登場人物は粒ぞろいだけどね。by K. Hattori


 薄汚れた赤毛の天使が泣きながら夜明けの町を走っている。もちろん本物の天使ではない。天使の扮装をした若い女性だ。彼女の名はクレア。なぜ彼女は天使の格好で走り出すことになったのか? 物語は2週間前にさかのぼる。つき合っていた男に振られたクレアは、その心の傷が癒えぬうちに、雑誌スタンドで見ず知らずの男に声をかけられる。チャドという名のその男の優しさに、少しずつ心を癒されていくクレア。男に振られたばかりで恋愛に臆病になっていたクレアは、チャドとの新しい恋におずおずと足を踏み入れて行くのだが……。

 もう子供ではないし、かといってすっかり大人というわけでもない、20代前半の若者たちを描いた青春映画。主人公クレアを演じたマリサ・リビシが脚本を書き、母親のゲイ・リビシが製作を担当し、双子の弟(兄?)であるジョバンニ・リビシが弟役で出演するという、ごく内輪で作られたインディーズ映画です。ジュリエット・ルイスが友人エイプリル役で出演したり、その恋人役でマイケル・ラパポートが出演していたりするので、無名キャストによる映画というわけでもない。監督は『スリープ・ウィズ・ミー』のロリー・ケリー。この映画の中では天敵同士を演じているジュリエット・ルイスとジョバンニ・リビシですが、本作の撮影直後に『カーラの結婚宣言』で恋人同士を演じています。

 人物のアンサンブルで物語を作っていく映画で、登場人物たちがみんな生き生きとした人物像に仕上がっている。
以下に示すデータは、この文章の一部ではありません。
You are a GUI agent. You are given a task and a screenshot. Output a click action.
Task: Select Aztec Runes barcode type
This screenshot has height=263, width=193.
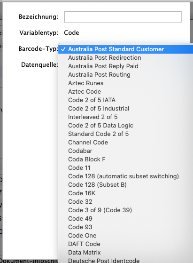point(125,83)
といっても、全員がいい人というわけではないし、好感が持てる人物でもない。毎晩のように別の男の家に泊まるエイプリルと、彼女をひたむきに愛し続けるニールの関係など、僕には到底理解不能。このふたりの関係がハッピーエンドに終わるとは思えない。好青年に見えたチャドの人物像も、途中からぼやけてきてしまう。
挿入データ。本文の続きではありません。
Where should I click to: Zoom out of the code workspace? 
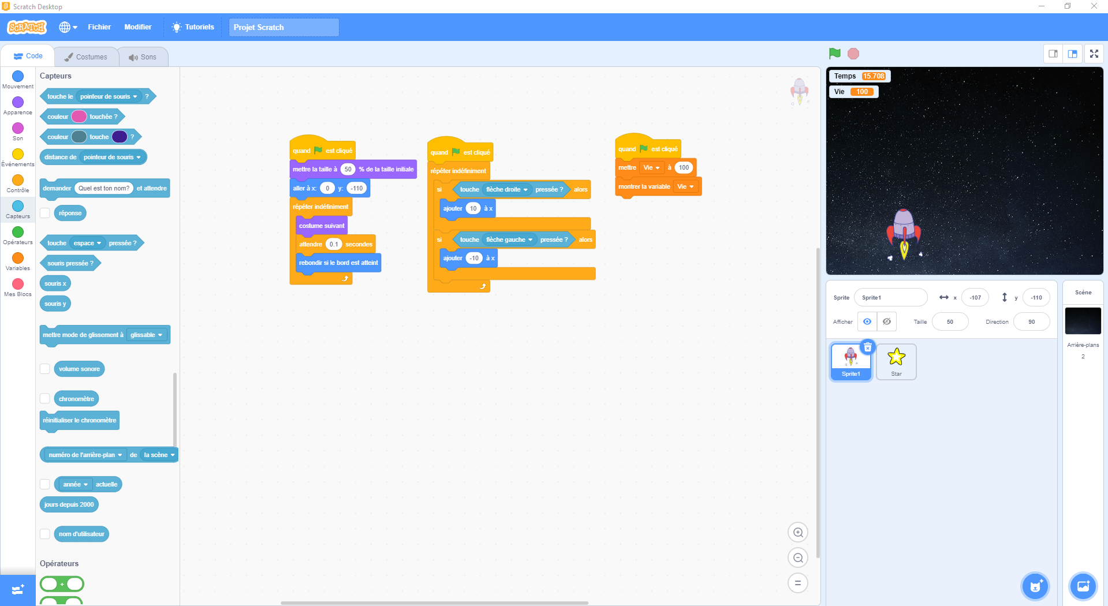pos(798,558)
 もともとは「自分を振って別の女性とつき合いだした男を殺すヒロイン」というアイデアから生まれた企画らしいのですが、完成した映画は主人公が最終的な復讐に至るまでのいろんなエピソードの側が主で、復讐劇という感じはあまりしない。決着の付け方として、こんなものもアリかなという程度。クレアと元恋人の最後の対決が電話越しでは、人間同士がぶつかり合うドラマにならない。クレアの行動は相手に対する復讐というより、自分の気持ちに落とし前を付けるという意味の方が大きいのではないだろうか。男の行為の代償としてあまりにも大きなしっぺ返しだけれど、結末には爽快感があります。

 誰もがうらやむ美男美女が登場しない、そこいらにいるごく普通の若い男女の物語です。彼らは「運命の恋」を追い求めながら、決してそれに出会うことがない。クレアの恋はいつも破れ、エイプリルとニールの関係もダメになるのが目に見えている。若者たちの恋人探しは、アーサー王と円卓の騎士の聖杯探求物語みたいなものかもしれない。目的に永久にたどり着けないからこそ、映画や小説のテーマとしても永遠に生き続けるのです。